WORK INSTRUCTIONS – Write down each entry again, exactly as it reads.

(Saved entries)
------------------------------------------------------------

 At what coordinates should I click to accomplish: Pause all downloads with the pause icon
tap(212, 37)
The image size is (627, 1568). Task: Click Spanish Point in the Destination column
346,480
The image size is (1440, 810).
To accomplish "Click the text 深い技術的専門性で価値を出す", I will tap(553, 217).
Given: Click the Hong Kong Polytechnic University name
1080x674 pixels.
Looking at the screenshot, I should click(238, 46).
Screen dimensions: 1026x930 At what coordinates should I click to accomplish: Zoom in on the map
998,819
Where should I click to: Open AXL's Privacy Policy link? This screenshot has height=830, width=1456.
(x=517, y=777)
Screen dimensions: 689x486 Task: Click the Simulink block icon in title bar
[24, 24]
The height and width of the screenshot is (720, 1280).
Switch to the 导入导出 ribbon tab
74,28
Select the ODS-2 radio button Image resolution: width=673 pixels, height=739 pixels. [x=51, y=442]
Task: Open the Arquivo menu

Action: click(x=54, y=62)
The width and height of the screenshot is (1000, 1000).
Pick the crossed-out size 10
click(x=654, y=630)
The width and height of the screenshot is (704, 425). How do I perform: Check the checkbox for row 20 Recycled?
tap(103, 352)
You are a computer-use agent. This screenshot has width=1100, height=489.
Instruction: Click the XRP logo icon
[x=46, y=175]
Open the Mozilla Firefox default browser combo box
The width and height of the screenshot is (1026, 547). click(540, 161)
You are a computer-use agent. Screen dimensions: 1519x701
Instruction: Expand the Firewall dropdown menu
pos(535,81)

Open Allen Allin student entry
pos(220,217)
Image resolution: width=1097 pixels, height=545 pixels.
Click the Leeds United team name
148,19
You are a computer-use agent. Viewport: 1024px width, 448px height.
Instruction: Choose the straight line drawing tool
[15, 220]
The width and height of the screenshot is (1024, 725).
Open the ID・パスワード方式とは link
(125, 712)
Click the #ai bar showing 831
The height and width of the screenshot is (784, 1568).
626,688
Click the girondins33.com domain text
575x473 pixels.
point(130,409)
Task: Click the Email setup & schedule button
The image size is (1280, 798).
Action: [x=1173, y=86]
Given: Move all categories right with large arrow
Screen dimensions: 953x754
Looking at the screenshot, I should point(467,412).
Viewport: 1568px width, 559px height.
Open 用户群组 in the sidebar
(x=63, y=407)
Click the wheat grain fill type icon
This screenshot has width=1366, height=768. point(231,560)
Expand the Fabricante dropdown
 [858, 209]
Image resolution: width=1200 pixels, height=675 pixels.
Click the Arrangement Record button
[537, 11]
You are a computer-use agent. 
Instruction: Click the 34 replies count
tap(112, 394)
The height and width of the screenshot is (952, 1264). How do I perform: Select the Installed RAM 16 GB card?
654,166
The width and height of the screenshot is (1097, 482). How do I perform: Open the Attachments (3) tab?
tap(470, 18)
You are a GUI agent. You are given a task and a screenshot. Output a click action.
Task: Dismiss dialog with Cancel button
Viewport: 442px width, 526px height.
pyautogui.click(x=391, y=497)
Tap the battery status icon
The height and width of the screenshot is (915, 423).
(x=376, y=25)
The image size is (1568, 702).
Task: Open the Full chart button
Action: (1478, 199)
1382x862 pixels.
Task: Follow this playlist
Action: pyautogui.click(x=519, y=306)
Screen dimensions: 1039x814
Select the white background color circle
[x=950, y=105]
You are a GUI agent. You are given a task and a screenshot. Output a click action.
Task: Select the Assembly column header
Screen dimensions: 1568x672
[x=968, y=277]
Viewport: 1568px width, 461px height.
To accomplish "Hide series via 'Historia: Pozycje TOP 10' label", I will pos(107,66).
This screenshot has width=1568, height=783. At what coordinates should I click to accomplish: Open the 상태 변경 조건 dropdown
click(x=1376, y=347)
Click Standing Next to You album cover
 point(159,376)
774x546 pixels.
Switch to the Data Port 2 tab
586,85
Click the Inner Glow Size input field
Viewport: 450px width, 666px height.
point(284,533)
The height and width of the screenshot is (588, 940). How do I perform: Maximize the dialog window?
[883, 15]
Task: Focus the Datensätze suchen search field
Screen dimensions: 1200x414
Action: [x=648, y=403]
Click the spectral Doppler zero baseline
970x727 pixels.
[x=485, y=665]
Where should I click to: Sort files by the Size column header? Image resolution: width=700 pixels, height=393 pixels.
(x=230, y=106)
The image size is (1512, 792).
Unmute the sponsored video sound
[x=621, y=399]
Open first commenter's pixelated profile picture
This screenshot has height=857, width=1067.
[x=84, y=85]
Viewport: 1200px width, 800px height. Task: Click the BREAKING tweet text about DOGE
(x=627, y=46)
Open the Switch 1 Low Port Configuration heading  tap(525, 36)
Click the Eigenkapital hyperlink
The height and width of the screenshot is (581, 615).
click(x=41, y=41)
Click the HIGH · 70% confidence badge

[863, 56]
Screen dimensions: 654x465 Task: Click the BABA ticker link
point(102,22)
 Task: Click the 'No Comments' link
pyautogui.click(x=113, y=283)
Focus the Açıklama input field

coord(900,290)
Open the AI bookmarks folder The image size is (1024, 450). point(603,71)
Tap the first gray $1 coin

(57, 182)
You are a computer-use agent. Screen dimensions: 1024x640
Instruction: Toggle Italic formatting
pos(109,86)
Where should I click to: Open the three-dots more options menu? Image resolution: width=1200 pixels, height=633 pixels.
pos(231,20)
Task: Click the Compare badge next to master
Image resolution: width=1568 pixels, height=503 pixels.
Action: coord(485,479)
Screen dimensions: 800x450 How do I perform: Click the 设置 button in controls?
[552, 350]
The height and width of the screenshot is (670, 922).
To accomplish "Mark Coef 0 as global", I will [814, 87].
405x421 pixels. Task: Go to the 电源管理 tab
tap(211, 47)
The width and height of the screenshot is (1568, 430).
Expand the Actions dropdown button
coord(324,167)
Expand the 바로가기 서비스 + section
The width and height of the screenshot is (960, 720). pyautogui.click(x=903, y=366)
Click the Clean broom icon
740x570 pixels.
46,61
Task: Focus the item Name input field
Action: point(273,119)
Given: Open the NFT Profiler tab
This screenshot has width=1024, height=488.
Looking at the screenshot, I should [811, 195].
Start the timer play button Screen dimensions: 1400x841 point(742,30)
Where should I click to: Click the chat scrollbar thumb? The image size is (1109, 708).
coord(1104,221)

------------------------------------------------------------

RESULT OF THE TASK –
 At what coordinates should I click to accomplish: Pause all downloads with the pause icon
tap(212, 37)
The image size is (627, 1568). Task: Click Spanish Point in the Destination column
346,480
The image size is (1440, 810).
To accomplish "Click the text 深い技術的専門性で価値を出す", I will tap(553, 217).
Given: Click the Hong Kong Polytechnic University name
1080x674 pixels.
Looking at the screenshot, I should click(238, 46).
Screen dimensions: 1026x930 At what coordinates should I click to accomplish: Zoom in on the map
998,819
Where should I click to: Open AXL's Privacy Policy link? This screenshot has height=830, width=1456.
(x=517, y=777)
Screen dimensions: 689x486 Task: Click the Simulink block icon in title bar
[24, 24]
The height and width of the screenshot is (720, 1280).
Switch to the 导入导出 ribbon tab
74,28
Select the ODS-2 radio button Image resolution: width=673 pixels, height=739 pixels. [x=51, y=442]
Task: Open the Arquivo menu

Action: click(x=54, y=62)
The width and height of the screenshot is (1000, 1000).
Pick the crossed-out size 10
click(x=654, y=630)
The width and height of the screenshot is (704, 425). How do I perform: Check the checkbox for row 20 Recycled?
tap(103, 352)
You are a computer-use agent. This screenshot has width=1100, height=489.
Instruction: Click the XRP logo icon
[x=46, y=175]
Open the Mozilla Firefox default browser combo box
The width and height of the screenshot is (1026, 547). click(540, 161)
You are a computer-use agent. Screen dimensions: 1519x701
Instruction: Expand the Firewall dropdown menu
pos(535,81)

Open Allen Allin student entry
pos(220,217)
Image resolution: width=1097 pixels, height=545 pixels.
Click the Leeds United team name
148,19
You are a computer-use agent. Viewport: 1024px width, 448px height.
Instruction: Choose the straight line drawing tool
[15, 220]
The width and height of the screenshot is (1024, 725).
Open the ID・パスワード方式とは link
(125, 712)
Click the #ai bar showing 831
The height and width of the screenshot is (784, 1568).
626,688
Click the girondins33.com domain text
575x473 pixels.
point(130,409)
Task: Click the Email setup & schedule button
The image size is (1280, 798).
Action: [x=1173, y=86]
Given: Move all categories right with large arrow
Screen dimensions: 953x754
Looking at the screenshot, I should point(467,412).
Viewport: 1568px width, 559px height.
Open 用户群组 in the sidebar
(x=63, y=407)
Click the wheat grain fill type icon
This screenshot has width=1366, height=768. point(231,560)
Expand the Fabricante dropdown
 [858, 209]
Image resolution: width=1200 pixels, height=675 pixels.
Click the Arrangement Record button
[537, 11]
You are a computer-use agent. 
Instruction: Click the 34 replies count
tap(112, 394)
The height and width of the screenshot is (952, 1264). How do I perform: Select the Installed RAM 16 GB card?
654,166
The width and height of the screenshot is (1097, 482). How do I perform: Open the Attachments (3) tab?
tap(470, 18)
You are a GUI agent. You are given a task and a screenshot. Output a click action.
Task: Dismiss dialog with Cancel button
Viewport: 442px width, 526px height.
pyautogui.click(x=391, y=497)
Tap the battery status icon
The height and width of the screenshot is (915, 423).
(x=376, y=25)
The image size is (1568, 702).
Task: Open the Full chart button
Action: (1478, 199)
1382x862 pixels.
Task: Follow this playlist
Action: pyautogui.click(x=519, y=306)
Screen dimensions: 1039x814
Select the white background color circle
[x=950, y=105]
You are a GUI agent. You are given a task and a screenshot. Output a click action.
Task: Select the Assembly column header
Screen dimensions: 1568x672
[x=968, y=277]
Viewport: 1568px width, 461px height.
To accomplish "Hide series via 'Historia: Pozycje TOP 10' label", I will pos(107,66).
This screenshot has width=1568, height=783. At what coordinates should I click to accomplish: Open the 상태 변경 조건 dropdown
click(x=1376, y=347)
Click Standing Next to You album cover
 point(159,376)
774x546 pixels.
Switch to the Data Port 2 tab
586,85
Click the Inner Glow Size input field
Viewport: 450px width, 666px height.
point(284,533)
The height and width of the screenshot is (588, 940). How do I perform: Maximize the dialog window?
[883, 15]
Task: Focus the Datensätze suchen search field
Screen dimensions: 1200x414
Action: [x=648, y=403]
Click the spectral Doppler zero baseline
970x727 pixels.
[x=485, y=665]
Where should I click to: Sort files by the Size column header? Image resolution: width=700 pixels, height=393 pixels.
(x=230, y=106)
The image size is (1512, 792).
Unmute the sponsored video sound
[x=621, y=399]
Open first commenter's pixelated profile picture
This screenshot has height=857, width=1067.
[x=84, y=85]
Viewport: 1200px width, 800px height. Task: Click the BREAKING tweet text about DOGE
(x=627, y=46)
Open the Switch 1 Low Port Configuration heading  tap(525, 36)
Click the Eigenkapital hyperlink
The height and width of the screenshot is (581, 615).
click(x=41, y=41)
Click the HIGH · 70% confidence badge

[863, 56]
Screen dimensions: 654x465 Task: Click the BABA ticker link
point(102,22)
 Task: Click the 'No Comments' link
pyautogui.click(x=113, y=283)
Focus the Açıklama input field

coord(900,290)
Open the AI bookmarks folder The image size is (1024, 450). point(603,71)
Tap the first gray $1 coin

(57, 182)
You are a computer-use agent. Screen dimensions: 1024x640
Instruction: Toggle Italic formatting
pos(109,86)
Where should I click to: Open the three-dots more options menu? Image resolution: width=1200 pixels, height=633 pixels.
pos(231,20)
Task: Click the Compare badge next to master
Image resolution: width=1568 pixels, height=503 pixels.
Action: coord(485,479)
Screen dimensions: 800x450 How do I perform: Click the 设置 button in controls?
[552, 350]
The height and width of the screenshot is (670, 922).
To accomplish "Mark Coef 0 as global", I will [814, 87].
405x421 pixels. Task: Go to the 电源管理 tab
tap(211, 47)
The width and height of the screenshot is (1568, 430).
Expand the Actions dropdown button
coord(324,167)
Expand the 바로가기 서비스 + section
The width and height of the screenshot is (960, 720). pyautogui.click(x=903, y=366)
Click the Clean broom icon
740x570 pixels.
46,61
Task: Focus the item Name input field
Action: point(273,119)
Given: Open the NFT Profiler tab
This screenshot has width=1024, height=488.
Looking at the screenshot, I should [811, 195].
Start the timer play button Screen dimensions: 1400x841 point(742,30)
Where should I click to: Click the chat scrollbar thumb? The image size is (1109, 708).
coord(1104,221)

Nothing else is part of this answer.